= Val Sears =

Canadian journalist

Val Sears (December 5, 1927 – January 21, 2016) was a Canadian journalist. He was a reporter, editor, Ottawa Bureau Chief and foreign correspondent in London, England and Washington, D.C. for the Toronto Star. Sears won numerous awards for his reporting including a National Newspaper Award for feature writing and for news as well as a science writing Award. He is author of the book Hello Sweetheart: Get Me Rewrite, which is an account of the 1950s newspaper wars between the Toronto Telegram and the Toronto Star, both of which employed him. After retiring from the Toronto Star, Sears became a columnist for the Ottawa Sun from 1998 to 2005.

In 1991, Sears accepted the Bell Chair as visiting professor of journalism at the University of Regina.
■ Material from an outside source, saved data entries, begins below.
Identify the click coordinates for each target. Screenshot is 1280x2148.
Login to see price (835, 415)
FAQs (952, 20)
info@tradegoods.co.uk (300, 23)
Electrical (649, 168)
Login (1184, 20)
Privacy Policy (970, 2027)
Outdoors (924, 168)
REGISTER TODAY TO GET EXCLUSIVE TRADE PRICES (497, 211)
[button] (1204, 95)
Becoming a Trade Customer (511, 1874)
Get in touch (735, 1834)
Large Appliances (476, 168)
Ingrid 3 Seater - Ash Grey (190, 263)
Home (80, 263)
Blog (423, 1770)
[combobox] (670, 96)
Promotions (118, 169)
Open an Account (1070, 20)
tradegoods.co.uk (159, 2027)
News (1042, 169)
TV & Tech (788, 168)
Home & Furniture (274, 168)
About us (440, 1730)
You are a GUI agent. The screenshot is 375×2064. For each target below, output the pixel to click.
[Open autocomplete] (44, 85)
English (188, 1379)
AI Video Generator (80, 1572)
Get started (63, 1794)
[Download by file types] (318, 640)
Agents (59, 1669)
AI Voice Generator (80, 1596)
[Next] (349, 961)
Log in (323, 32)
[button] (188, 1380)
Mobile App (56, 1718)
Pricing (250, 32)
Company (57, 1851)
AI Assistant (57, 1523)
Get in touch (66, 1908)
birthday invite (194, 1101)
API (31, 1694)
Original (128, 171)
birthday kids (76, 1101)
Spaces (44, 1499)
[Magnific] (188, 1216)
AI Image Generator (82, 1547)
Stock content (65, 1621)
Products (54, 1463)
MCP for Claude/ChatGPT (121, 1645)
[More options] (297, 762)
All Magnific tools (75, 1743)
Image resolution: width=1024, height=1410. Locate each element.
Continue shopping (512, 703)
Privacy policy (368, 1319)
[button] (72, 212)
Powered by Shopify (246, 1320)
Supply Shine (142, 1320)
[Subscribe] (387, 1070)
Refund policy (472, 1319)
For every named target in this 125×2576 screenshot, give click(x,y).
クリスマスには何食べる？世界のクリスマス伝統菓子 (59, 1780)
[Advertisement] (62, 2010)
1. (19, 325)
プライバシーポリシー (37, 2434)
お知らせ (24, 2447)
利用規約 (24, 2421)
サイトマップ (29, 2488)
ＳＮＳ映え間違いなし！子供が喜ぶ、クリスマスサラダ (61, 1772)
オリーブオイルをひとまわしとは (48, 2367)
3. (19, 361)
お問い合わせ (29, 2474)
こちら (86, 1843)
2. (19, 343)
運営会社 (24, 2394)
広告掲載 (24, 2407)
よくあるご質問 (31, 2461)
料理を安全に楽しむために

In 1999 he was made a lifetime member of the Ottawa Press Gallery.

Sears was the father of Robin Sears, a communications, marketing and public affairs advisor, and of Kit Melamed, a producer for the Canadian Broadcasting Corporation investigative journalism program, the Fifth Estate. He was married to Edith Cody-Rice, senior legal counsel for the Canadian Broadcasting Corporation. He died in Almonte, Ontario, on January 21, 2016, aged 88.